The Great Remembering: Why Embracing Who You Are Beats Striving for Who You’re Not

Mar 14, 2025By The Joy Institute
The Joy Institute

In the perpetual self-improvement industry — a booming marketplace of morning routines, biohacking supplements, and 10-step guides to a better you — there’s a relentless whisper that we are somehow incomplete. Not enough. Not quite there yet. As if the finish line is just around the next corner if only we work a little harder, optimize a little more, or sculpt ourselves into a shinier version of the person we are supposed to be.

But what if the path to peace — and dare I say, to joy — isn’t in endlessly striving to become something more, but rather in remembering what we already are?

The Trouble with Self-Improvement

In Getting Better, Adam Phillips argues that our obsession with self-improvement is, at its core, a kind of distraction. We busy ourselves with goals and upgrades not because we genuinely believe they will make us happier, but because they allow us to avoid the discomfort of simply being who we are. The pursuit of a "better" self, Phillips suggests, becomes an excuse to never sit quietly with what already exists — the tangled, imperfect, yet fundamentally whole self we are right now.

It’s a bit like a tree deciding it ought to be more like a mushroom: absurd, exhausting, and ultimately impossible. Nature doesn’t seem to get caught up in these existential spirals. The mycelial networks that weave beneath forest floors — those delicate yet powerful webs that connect trees, fungi, and plants — don’t spend their time longing to be "better." They simply are. And in being themselves, they support everything else.

The great irony is that by constantly pushing ourselves to be more, we often lose touch with the thing that makes us feel most alive — our deep belonging to something bigger than ourselves.

Remembering the Ecosystem

In nature, there’s no singular path to growth. Everything flourishes through connection — a constantly shifting interplay between soil, rain, roots, insects, and microbes. The trees in a forest don’t grow in isolation; they communicate through those mycelial threads, sharing nutrients, warning each other of disease, and even nurturing weaker trees. The system thrives not through ruthless competition, but through dynamic cooperation.

Mushroom Growing In The Forest

This is the truth we often forget in our endless pursuit of "better." We are part of a vast, interconnected web — a constellation of relationships that binds us to people, places, memories, and ideas. And just like in a healthy ecosystem, our contribution isn’t about being more, but about being true — showing up as ourselves, in all our messy, wonderful complexity.

The Science of Systems

The field of systems theory — which studies how interconnected parts form cohesive wholes — shows us that growth isn’t linear. Systems aren’t tidy, predictable machines. They’re intricate, adaptive, and deeply relational. When one part shifts, the whole recalibrates. Much like a river responding to new rain patterns, or a forest adapting to fire, thriving systems respond to change not by striving to be "better," but by evolving with the conditions at hand.

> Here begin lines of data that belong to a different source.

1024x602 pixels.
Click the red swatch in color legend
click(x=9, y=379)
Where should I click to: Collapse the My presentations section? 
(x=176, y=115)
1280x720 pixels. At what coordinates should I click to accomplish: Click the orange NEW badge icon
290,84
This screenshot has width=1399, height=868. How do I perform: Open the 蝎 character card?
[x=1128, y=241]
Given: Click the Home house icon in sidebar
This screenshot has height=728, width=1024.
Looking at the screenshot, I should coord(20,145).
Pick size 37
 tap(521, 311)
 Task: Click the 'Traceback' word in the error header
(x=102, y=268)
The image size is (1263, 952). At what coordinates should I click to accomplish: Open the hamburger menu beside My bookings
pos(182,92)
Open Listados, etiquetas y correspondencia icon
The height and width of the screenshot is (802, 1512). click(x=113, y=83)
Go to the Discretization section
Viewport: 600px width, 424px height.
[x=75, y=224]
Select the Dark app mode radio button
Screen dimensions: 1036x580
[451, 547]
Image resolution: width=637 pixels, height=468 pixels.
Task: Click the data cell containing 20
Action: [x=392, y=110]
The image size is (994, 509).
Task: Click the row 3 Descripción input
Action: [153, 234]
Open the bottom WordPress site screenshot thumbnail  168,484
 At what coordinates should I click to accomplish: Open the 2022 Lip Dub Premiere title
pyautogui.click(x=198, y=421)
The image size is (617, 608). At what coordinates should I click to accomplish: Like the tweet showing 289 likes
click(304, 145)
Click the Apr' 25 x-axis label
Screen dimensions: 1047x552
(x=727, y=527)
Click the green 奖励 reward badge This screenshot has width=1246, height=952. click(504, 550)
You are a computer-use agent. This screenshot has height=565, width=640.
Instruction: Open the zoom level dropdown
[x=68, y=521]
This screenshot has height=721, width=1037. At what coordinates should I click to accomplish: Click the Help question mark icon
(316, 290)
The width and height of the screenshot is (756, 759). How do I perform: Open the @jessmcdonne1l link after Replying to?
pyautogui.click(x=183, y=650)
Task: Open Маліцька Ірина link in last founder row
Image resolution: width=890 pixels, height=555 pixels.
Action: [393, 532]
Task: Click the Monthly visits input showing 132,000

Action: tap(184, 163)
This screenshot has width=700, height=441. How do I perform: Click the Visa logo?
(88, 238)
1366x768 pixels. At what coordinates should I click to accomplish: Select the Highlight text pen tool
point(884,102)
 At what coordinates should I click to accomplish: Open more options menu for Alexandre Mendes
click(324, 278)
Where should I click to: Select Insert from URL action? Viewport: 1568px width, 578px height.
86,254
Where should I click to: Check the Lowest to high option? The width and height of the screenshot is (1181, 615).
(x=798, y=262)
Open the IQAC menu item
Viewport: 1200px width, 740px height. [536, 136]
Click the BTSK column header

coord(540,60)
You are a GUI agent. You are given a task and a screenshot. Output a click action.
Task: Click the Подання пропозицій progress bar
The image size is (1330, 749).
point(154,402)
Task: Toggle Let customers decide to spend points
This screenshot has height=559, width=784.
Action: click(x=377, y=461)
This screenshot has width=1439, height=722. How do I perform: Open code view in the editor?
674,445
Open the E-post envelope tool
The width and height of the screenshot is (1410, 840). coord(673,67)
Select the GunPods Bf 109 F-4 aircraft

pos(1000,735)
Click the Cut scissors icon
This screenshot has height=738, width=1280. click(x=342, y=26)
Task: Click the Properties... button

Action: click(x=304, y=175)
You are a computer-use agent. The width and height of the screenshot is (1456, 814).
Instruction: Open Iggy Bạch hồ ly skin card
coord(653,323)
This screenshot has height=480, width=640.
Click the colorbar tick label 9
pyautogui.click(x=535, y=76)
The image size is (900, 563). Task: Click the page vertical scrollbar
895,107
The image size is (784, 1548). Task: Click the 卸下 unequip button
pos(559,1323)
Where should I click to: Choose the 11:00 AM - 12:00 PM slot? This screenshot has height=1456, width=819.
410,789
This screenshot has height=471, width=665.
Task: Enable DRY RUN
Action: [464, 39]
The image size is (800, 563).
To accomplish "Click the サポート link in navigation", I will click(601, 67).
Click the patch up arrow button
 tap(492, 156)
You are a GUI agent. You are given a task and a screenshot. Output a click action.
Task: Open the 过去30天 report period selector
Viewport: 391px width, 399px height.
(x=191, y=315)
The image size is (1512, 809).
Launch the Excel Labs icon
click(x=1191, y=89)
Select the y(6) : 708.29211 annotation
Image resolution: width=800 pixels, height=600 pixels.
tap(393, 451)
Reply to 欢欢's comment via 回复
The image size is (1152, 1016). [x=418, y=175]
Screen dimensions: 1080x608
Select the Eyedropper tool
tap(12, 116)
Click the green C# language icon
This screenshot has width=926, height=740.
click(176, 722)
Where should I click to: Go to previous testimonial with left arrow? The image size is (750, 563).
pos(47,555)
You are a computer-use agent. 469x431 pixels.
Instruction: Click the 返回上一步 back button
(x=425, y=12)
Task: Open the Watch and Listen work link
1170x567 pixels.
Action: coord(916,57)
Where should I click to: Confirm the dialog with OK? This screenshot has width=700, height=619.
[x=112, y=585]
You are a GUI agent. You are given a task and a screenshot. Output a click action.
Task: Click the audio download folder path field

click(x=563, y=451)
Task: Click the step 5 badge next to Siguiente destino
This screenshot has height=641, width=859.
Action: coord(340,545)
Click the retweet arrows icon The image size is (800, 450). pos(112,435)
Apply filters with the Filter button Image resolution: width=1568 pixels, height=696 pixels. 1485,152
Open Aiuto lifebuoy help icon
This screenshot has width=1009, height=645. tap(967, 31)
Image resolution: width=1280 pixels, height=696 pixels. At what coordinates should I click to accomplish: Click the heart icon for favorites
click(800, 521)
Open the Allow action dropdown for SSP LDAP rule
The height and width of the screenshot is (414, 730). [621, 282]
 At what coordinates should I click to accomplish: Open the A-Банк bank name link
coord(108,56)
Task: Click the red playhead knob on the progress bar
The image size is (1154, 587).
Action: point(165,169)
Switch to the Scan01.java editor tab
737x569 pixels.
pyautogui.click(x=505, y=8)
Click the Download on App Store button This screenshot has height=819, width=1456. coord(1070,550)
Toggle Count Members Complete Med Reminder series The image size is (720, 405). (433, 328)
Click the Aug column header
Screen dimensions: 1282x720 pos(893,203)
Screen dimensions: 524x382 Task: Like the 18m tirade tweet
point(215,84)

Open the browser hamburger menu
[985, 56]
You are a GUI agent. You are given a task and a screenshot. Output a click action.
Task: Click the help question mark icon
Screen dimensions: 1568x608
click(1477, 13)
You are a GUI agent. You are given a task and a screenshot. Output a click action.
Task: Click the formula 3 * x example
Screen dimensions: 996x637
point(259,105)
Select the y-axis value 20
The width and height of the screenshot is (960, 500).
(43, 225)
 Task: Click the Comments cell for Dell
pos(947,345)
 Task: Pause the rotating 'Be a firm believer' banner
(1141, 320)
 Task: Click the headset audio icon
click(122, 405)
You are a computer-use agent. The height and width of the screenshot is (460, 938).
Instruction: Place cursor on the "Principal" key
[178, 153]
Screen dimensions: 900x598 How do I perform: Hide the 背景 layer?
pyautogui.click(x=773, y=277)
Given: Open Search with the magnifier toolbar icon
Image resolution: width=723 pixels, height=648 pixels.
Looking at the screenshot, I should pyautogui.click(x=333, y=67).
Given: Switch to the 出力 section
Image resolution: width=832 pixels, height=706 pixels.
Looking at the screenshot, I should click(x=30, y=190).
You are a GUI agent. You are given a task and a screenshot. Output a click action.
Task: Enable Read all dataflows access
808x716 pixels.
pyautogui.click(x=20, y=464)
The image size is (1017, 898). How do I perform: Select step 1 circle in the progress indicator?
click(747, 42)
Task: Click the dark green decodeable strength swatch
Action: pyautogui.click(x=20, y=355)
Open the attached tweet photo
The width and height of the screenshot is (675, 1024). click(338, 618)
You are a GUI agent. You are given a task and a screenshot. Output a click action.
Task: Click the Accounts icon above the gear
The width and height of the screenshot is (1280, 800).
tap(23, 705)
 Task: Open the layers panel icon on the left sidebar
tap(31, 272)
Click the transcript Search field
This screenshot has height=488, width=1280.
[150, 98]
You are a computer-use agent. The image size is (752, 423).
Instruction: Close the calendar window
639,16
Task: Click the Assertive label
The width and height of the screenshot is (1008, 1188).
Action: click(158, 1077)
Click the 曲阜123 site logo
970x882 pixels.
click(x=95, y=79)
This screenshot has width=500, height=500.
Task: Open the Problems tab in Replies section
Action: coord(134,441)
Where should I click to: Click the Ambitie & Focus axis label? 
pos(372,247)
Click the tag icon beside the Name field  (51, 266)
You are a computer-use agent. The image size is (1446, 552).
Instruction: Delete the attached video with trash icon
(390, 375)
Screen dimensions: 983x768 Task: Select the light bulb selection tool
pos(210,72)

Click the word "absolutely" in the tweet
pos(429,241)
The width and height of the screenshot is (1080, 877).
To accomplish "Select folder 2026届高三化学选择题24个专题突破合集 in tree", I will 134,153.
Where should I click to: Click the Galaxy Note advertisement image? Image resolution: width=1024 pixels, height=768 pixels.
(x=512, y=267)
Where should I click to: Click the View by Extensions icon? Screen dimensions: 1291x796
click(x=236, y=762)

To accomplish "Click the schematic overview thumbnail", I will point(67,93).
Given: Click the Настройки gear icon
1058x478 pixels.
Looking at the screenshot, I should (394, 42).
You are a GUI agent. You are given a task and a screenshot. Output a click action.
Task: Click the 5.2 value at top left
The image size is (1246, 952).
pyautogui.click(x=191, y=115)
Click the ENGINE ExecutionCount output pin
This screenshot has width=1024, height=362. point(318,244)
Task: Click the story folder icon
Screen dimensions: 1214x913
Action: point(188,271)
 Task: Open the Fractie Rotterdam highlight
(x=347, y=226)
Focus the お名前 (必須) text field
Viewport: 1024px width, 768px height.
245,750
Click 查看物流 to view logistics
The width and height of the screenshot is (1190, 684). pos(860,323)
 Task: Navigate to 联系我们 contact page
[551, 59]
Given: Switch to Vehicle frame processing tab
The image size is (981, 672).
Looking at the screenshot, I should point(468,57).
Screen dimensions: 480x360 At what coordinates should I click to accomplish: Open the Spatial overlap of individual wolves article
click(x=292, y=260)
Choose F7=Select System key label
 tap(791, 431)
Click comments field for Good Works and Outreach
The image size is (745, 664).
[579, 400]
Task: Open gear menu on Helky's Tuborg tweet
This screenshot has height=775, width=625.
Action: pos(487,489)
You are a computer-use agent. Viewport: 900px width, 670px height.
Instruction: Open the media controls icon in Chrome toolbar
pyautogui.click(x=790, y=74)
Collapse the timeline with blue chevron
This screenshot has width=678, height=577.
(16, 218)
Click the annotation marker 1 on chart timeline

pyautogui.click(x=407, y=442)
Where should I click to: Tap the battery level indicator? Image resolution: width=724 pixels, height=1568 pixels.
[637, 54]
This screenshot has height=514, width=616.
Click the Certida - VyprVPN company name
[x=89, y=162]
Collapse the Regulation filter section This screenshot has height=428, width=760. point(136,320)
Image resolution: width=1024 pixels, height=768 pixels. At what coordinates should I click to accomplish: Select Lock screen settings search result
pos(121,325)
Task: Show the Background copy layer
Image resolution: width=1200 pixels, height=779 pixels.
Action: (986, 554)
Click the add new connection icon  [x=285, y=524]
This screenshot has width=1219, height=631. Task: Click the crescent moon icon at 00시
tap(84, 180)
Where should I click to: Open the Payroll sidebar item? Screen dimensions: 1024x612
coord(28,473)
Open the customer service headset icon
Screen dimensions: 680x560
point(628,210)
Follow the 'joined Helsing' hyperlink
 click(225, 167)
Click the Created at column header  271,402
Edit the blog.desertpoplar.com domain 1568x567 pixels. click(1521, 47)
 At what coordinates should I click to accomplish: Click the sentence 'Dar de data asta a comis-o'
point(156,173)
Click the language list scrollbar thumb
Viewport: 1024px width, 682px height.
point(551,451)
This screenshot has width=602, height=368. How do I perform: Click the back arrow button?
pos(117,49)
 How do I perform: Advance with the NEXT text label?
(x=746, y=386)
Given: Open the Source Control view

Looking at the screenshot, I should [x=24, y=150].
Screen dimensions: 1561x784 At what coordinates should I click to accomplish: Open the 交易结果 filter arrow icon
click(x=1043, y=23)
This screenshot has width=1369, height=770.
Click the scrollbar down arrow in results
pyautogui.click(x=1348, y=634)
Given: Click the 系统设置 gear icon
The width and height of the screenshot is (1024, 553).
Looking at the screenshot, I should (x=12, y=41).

We are much the same. Our ability to grow, connect, and create isn’t about following a rigid blueprint of self-optimization. It’s about becoming aware of the larger web we’re part of — the stories, people, and environments that shape us.

The Myth of "More"

The belief that we must constantly strive to become something greater is rooted in the idea that we are separate from the world around us — that we are independent agents climbing some cosmic ladder to success. But the truth is far less lonely — and far more beautiful.

Hiker at sunrise.

Like mycelium, we are always in relationship — with our families, our histories, our communities, and our future selves. Every action we take ripples out, changing the ecosystem we’re part of. And just as the forest floor flourishes when the mycelium is healthy, we thrive not by striving to be more, but by remembering that we are already enough.

The Great Remembering

So what does this mean for us, here in our restless, modern lives?

It means we can stop asking ourselves, Why aren’t I better? and start asking, What would it feel like to remember who I am?

It means trading relentless striving for gentle curiosity — observing the patterns in our own lives, noticing where we feel connected, and trusting that we are already part of something whole.

It means letting go of the exhausting illusion that life is a mountain to climb, and embracing the truth that it’s more like a river — something to flow with, something to be part of.

In this remembering, there is a kind of freedom. The freedom to know that we are not isolated projects in need of constant improvement, but vital threads in a living, breathing tapestry.

And perhaps that’s the greatest self-improvement of all — not becoming something more, but embracing what we’ve been all along.